● **EXERCISE DESCRIPTION**: When you reach the line containing "Given: Click the blue Add Event button", please repeat it and every line after it exactly, through the end of the listing below, skipping pictures.

● **INPUT DATA**:
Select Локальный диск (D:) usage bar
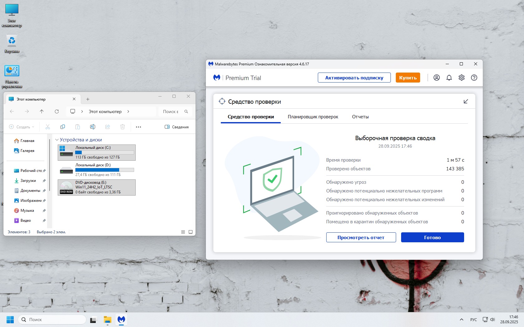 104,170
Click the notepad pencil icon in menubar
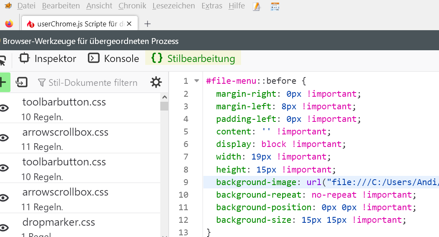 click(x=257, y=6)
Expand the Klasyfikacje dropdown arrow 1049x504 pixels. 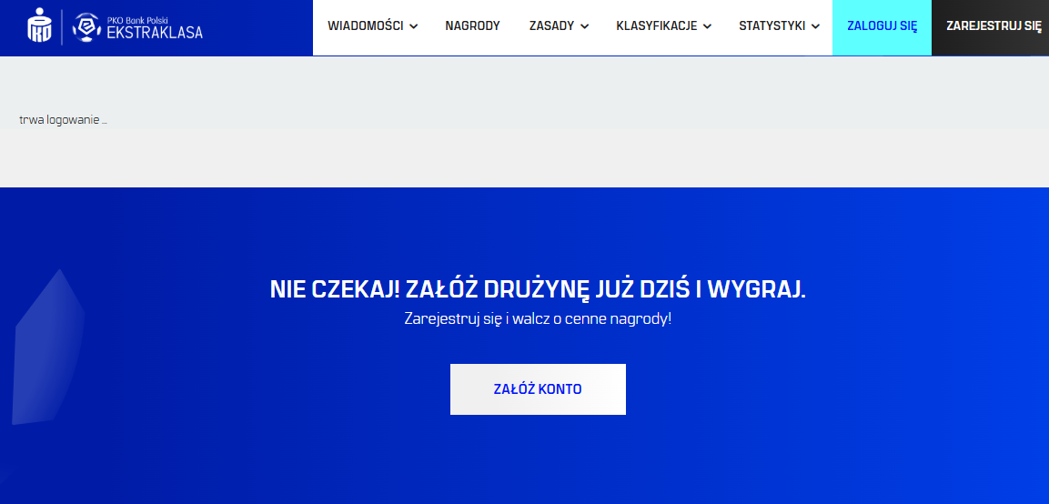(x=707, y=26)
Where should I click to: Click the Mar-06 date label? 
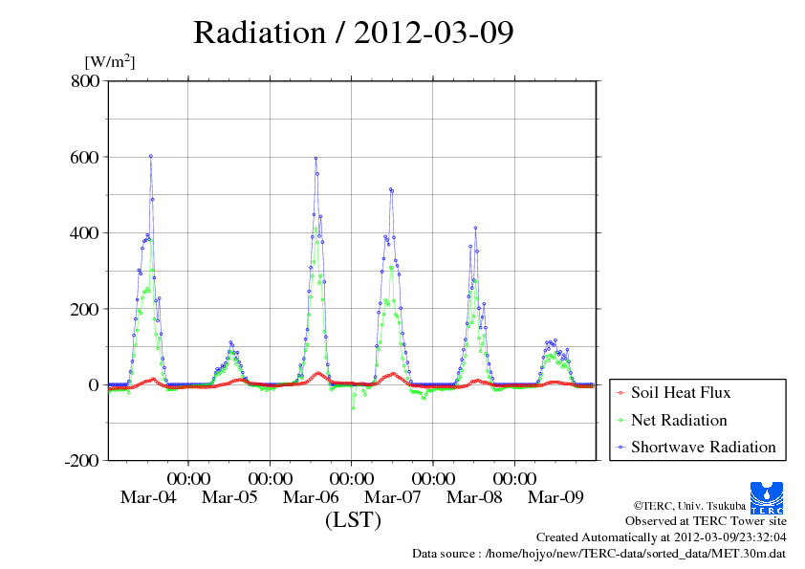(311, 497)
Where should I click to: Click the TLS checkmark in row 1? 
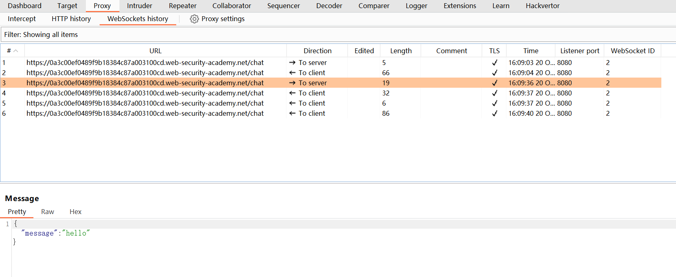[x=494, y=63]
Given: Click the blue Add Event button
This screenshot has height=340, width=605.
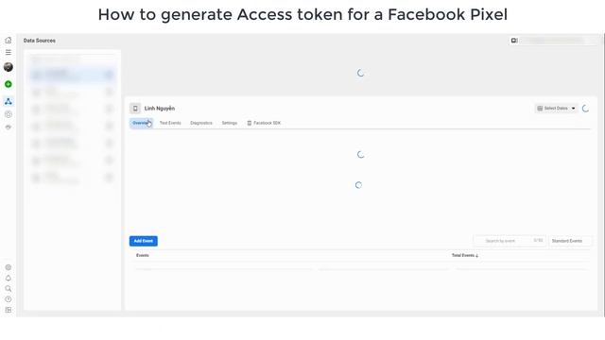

● **TASK RESPONSE**:
Given: Click the blue Add Event button
This screenshot has height=340, width=605.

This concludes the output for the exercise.